Trust in the automotive sector has been damaged by the recent actions of several significant manufacturers. Consumers have been badly misled and environmental requirements ignored.
These failures demonstrate a need for revision, and the new rules applying to cars and vehicles on the road must be grounded in restoring this trust.
For consumers, buying a car is one of the most significant consumer purchases, so it is important that they can trust in what they are buying. Public authorities too need to have confidence that safety and environmental standards will be met.
In the immediate aftermath of last autumn's emissions scandal a lot of people kept asking me the same question: how did this happen in the EU, and why did the US have to do our job for us in uncovering the problem? It is in answering these points that we rebuild trust.
The new Commission proposals must therefore be judged on how they address those two central questions, and whether they do so in a proportionate and future-proof way.
I'm firm in my belief that a more robust system of type approval and market surveillance is needed.

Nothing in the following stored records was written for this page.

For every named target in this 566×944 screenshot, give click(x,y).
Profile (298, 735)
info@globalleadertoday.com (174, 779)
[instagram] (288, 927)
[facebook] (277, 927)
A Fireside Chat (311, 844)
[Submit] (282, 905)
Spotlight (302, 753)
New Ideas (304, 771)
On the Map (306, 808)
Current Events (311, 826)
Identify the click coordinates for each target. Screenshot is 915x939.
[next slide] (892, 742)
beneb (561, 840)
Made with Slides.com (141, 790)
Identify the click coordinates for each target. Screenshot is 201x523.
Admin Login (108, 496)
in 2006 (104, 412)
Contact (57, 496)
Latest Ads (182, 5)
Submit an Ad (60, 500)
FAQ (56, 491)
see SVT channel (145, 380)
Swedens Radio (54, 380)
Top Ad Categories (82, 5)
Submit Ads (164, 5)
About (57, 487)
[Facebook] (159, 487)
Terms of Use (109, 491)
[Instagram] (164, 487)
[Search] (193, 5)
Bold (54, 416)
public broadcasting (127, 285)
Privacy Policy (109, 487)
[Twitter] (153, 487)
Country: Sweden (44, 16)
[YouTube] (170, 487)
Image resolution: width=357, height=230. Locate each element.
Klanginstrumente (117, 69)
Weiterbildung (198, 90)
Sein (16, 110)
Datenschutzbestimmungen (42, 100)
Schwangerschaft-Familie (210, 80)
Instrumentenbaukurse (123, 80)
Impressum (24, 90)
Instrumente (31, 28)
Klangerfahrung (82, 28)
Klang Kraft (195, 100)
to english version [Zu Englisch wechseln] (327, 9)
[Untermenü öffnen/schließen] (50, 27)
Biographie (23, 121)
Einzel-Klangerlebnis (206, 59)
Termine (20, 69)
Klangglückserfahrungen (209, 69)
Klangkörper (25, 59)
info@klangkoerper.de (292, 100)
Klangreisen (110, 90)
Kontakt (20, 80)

Improved oversight of testing centres is necessary, so that those that approve new cars are independent and can be depended upon by consumers.
We must also build on the implementation of real world driving tests, ensuring that the necessary technical ability to provide these tests is available and is capable of detecting attempts to cheat.
Exchanging best practice between national authorities will also help in ensuring a more rigorous testing system across Europe, but I have yet to see evidence that the Commission proposal would have prevented the emissions scandal.
In Parliament, we will be looking to develop our thinking in the coming months. This is of course not a new area, nor is the revision devoted solely to responding to the emissions scandal. I will therefore be consulting widely and understanding the variety of issues raised by the proposal as a whole.